Request: Reproduce the lines below, character for character, from the first one up to and including the line with "This screenshot has".

Entries shown:
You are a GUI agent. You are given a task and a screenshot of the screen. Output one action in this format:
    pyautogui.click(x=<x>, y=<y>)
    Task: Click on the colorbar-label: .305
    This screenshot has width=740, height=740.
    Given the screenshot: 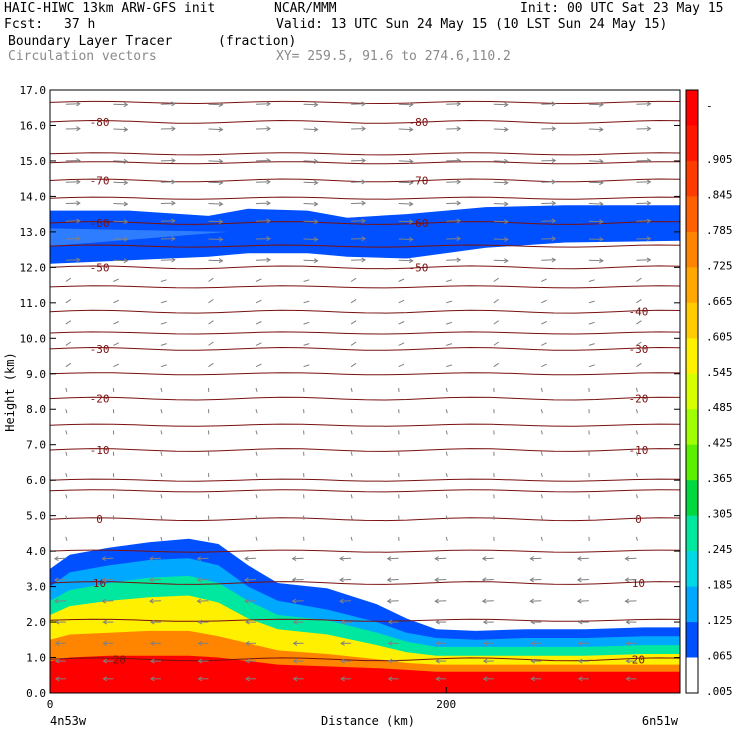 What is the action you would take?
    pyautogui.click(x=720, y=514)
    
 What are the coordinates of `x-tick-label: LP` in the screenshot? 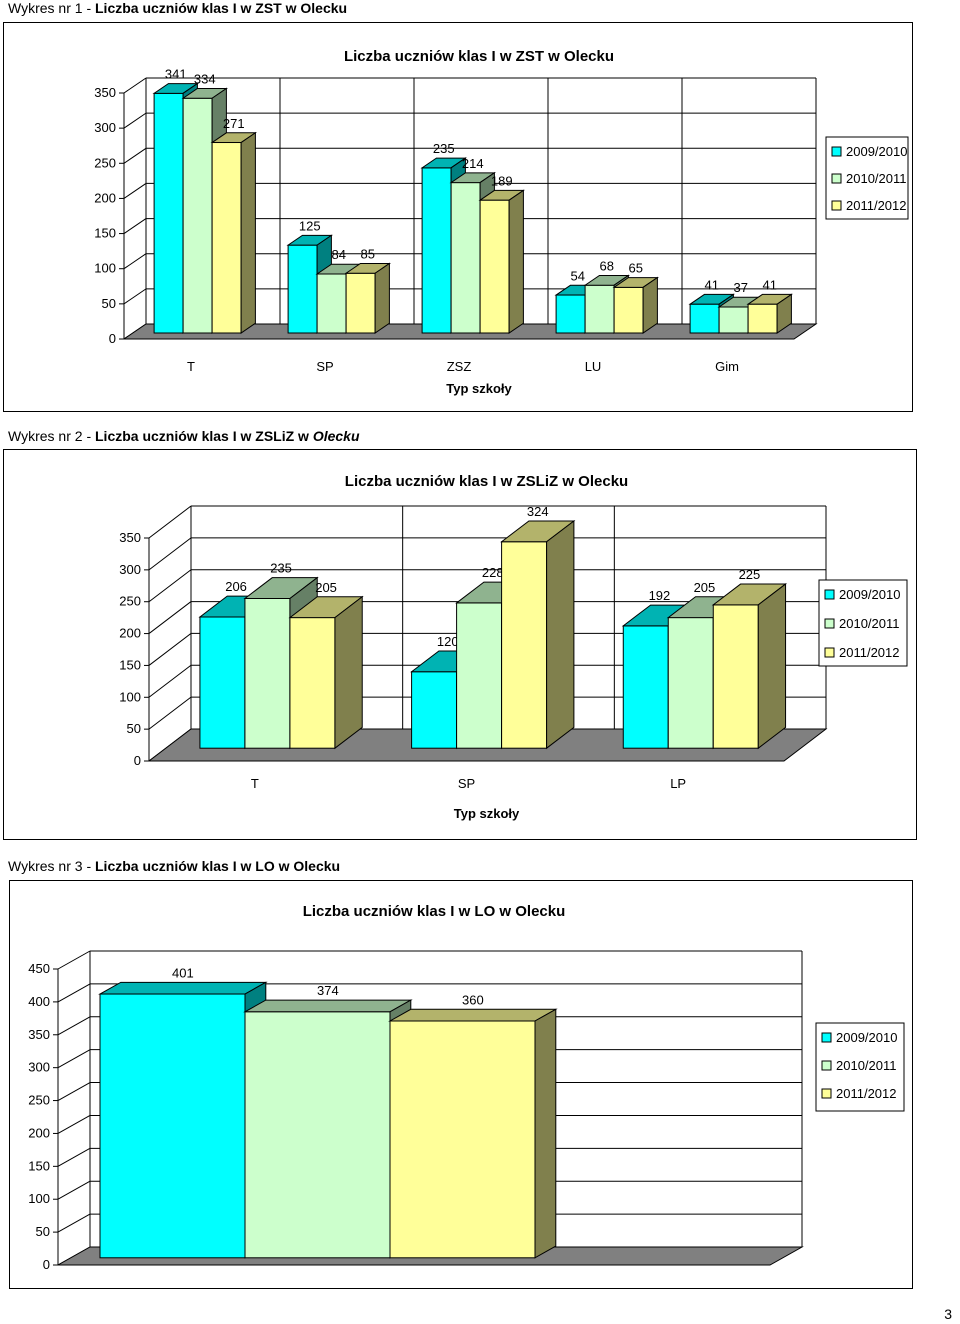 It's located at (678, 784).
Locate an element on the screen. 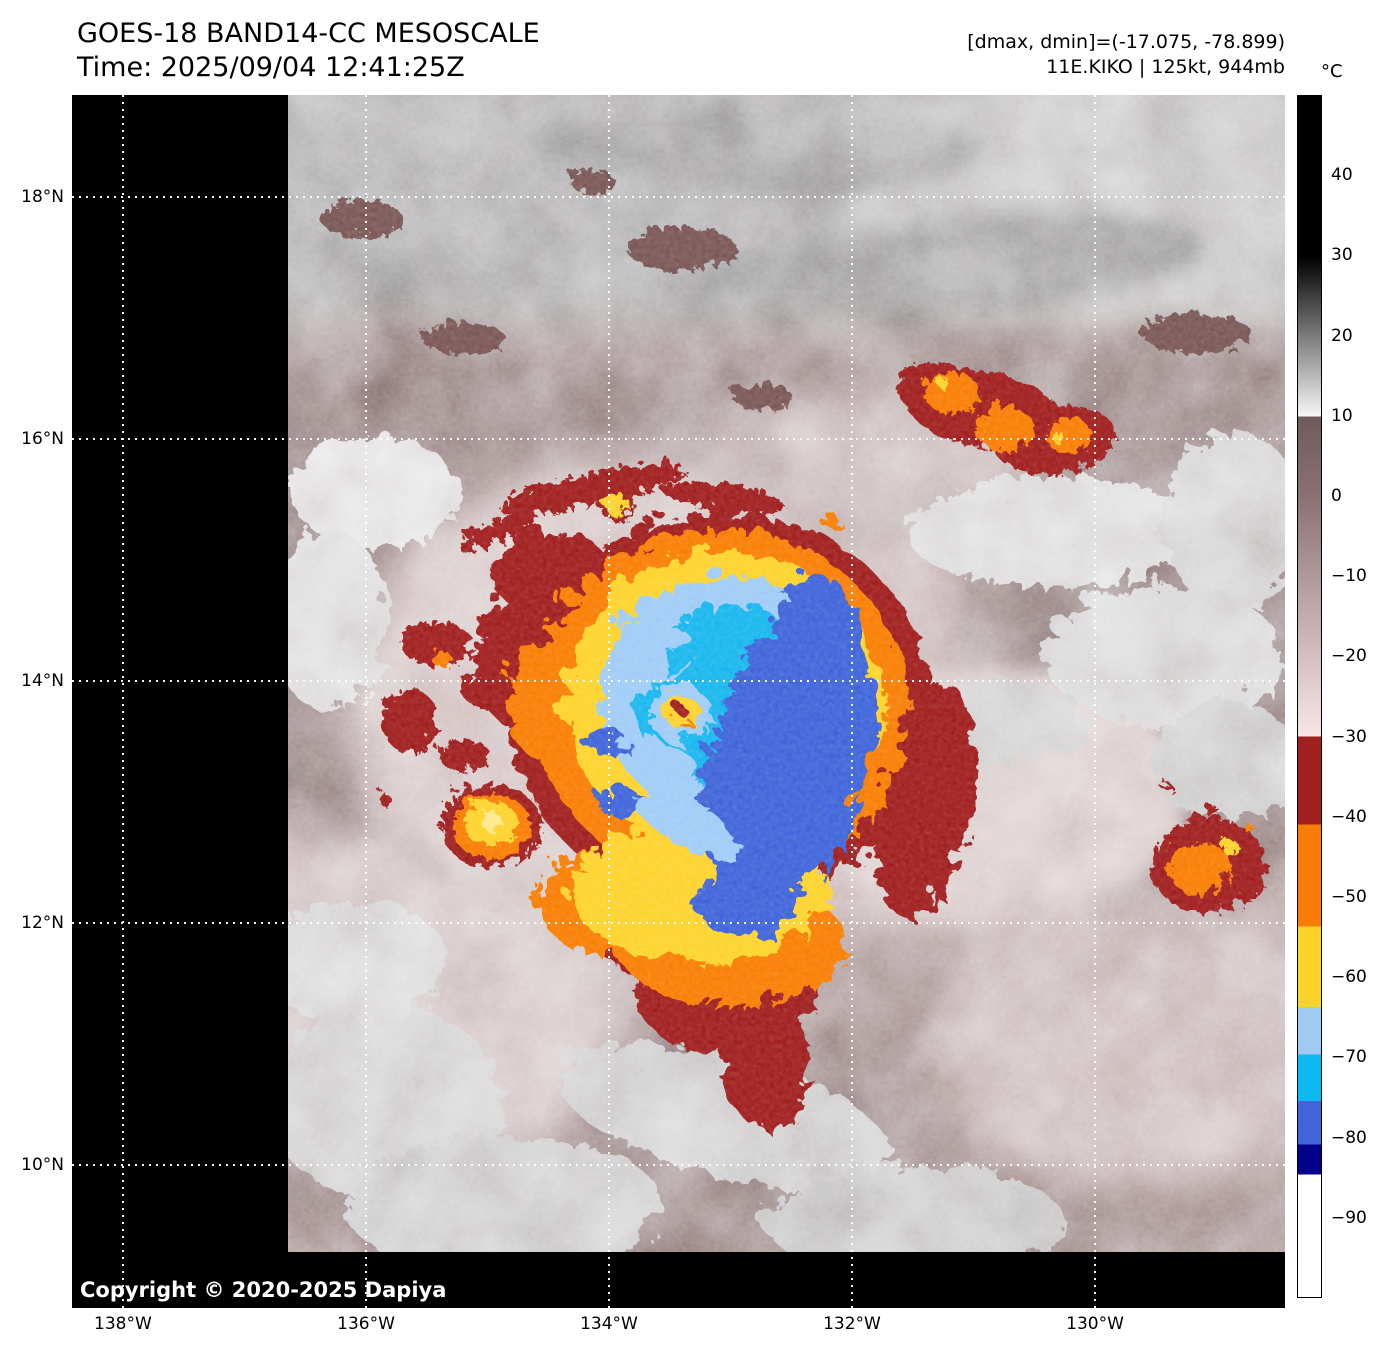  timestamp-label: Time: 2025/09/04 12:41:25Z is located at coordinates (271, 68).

Output below:
You are a GUI agent. You are given a task and a screenshot of the screen. Output one action in this format:
    pyautogui.click(x=<x>, y=<y>)
    Task: Click on the colorbar-label: .305
    This screenshot has width=740, height=740.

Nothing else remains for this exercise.